Today Commerzbank announced it was involved in a joint blockchain project with chemical firms BASF and Evonik, who frequently trade with each other. Supply chain payments were verified, paid and logged in a fully automated manner using smart contracts. In other words, it used programmable money or cash on ledger. At a legal level, the digital cash was e-money.
Looking into the future, one can envisage an automated production line and inventory process where a program or smart contract sees that levels of some input are low and automatically orders the materials from a supplier. When the materials arrive, the production system logs the new inventories, and as soon as the quality is checked, a smart contract can trigger a payment using cash on ledger. Given that supply chain payment terms aren’t usually instant, the supplier is likely to have opted for immediate payment. Hence, the bank will take a small cut of the money as a financing charge for the early payment.

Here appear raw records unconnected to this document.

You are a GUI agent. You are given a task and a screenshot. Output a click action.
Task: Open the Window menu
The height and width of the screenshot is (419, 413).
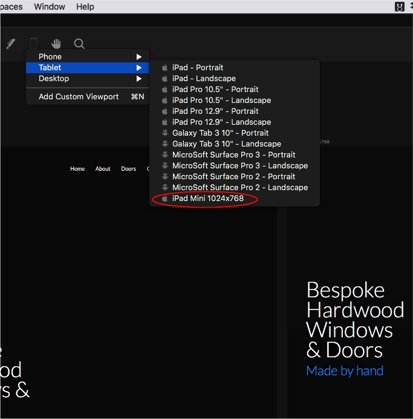coord(50,7)
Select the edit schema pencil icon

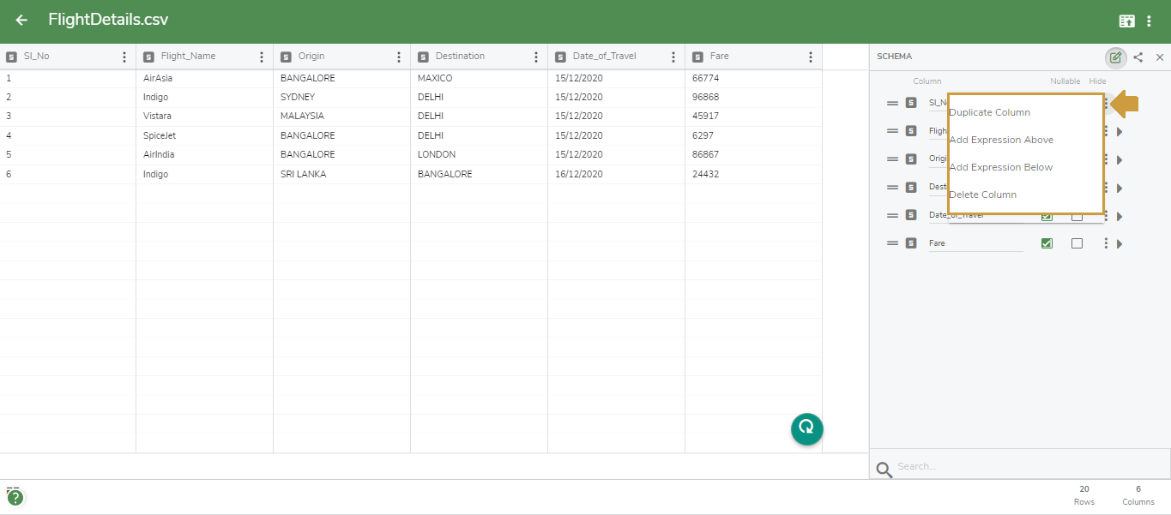(1115, 57)
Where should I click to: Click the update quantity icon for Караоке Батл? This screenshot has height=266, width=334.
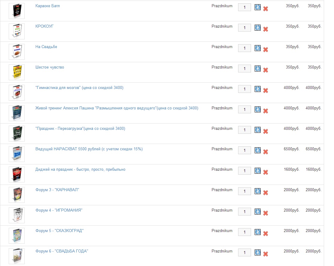click(x=257, y=7)
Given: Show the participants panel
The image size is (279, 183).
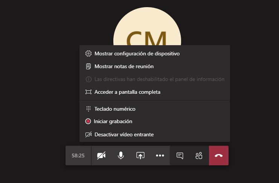Looking at the screenshot, I should 199,156.

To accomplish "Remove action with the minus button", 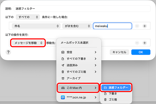I will (x=137, y=43).
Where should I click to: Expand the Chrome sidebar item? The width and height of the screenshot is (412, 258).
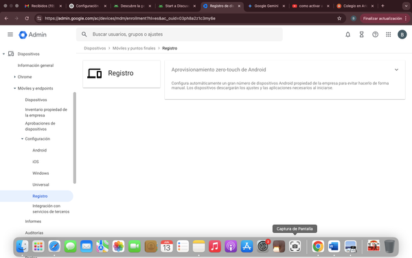[x=14, y=77]
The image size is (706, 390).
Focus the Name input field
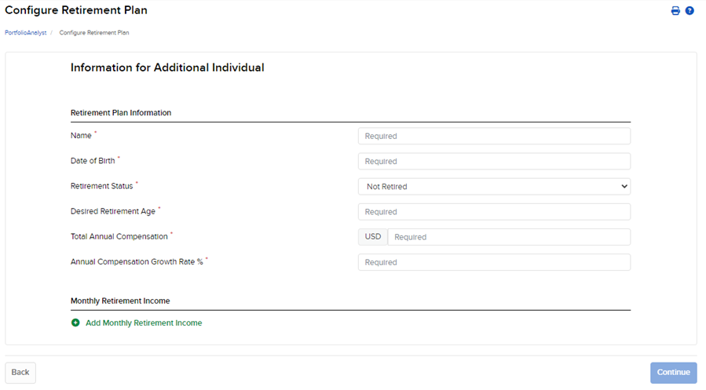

“The payment process via blockchain and by means of programmable money along our existing process chains is definitely more transparent, quicker and more reliable,” said Heinz-Günter Lux, Senior Digital Strategist at Evonik Digital. “It is an important building block towards the development of fully autonomous supply chains.”
The pilot project was in a live environment and the relevant data was transmitted to the Commerzbank blockchain with the help of supply chain integrator Elemica. A tamper-proof record of the business process and data was registered on the blockchain to trigger the automated payment.
“Programmable money has enormous potential to further digitalise supply chains,” said Carsten Bittner, Commerzbank Divisional Board Member. “Commerzbank has once again taken a significant step forward in the use of blockchain-based payment solutions building on our existing work in this exciting area of future financing.”
The partners plan to expand the project and incorporate additional supply chain partners.
While programmable money is the holy grail of payments, the challenge is that all parties have to use Commerzbank’s e-money or cash on ledger. And they may not all use Commerzbank.
The German Banking Industry Committee (DK) recently published a paper calling for a standard for token-based bank money, ideally from the European Central Bank. If such standards existed, it would be possible to make different bank tokens interoperable.
Commerzbank uses R3’s Corda enterprise blockchain. In 2019 it ran tokenized cash trials for machine-to-machine payments with Daimler and repo transactions with the Deutsche Börse. The bank has extensive blockchain interests, including its membership of the Marco Polo trade finance network and Fnality, the interbank blockchain payments infrastructure. It also recently participated in the blockchain trigger payment trial with the Bundesbank for securities settlement.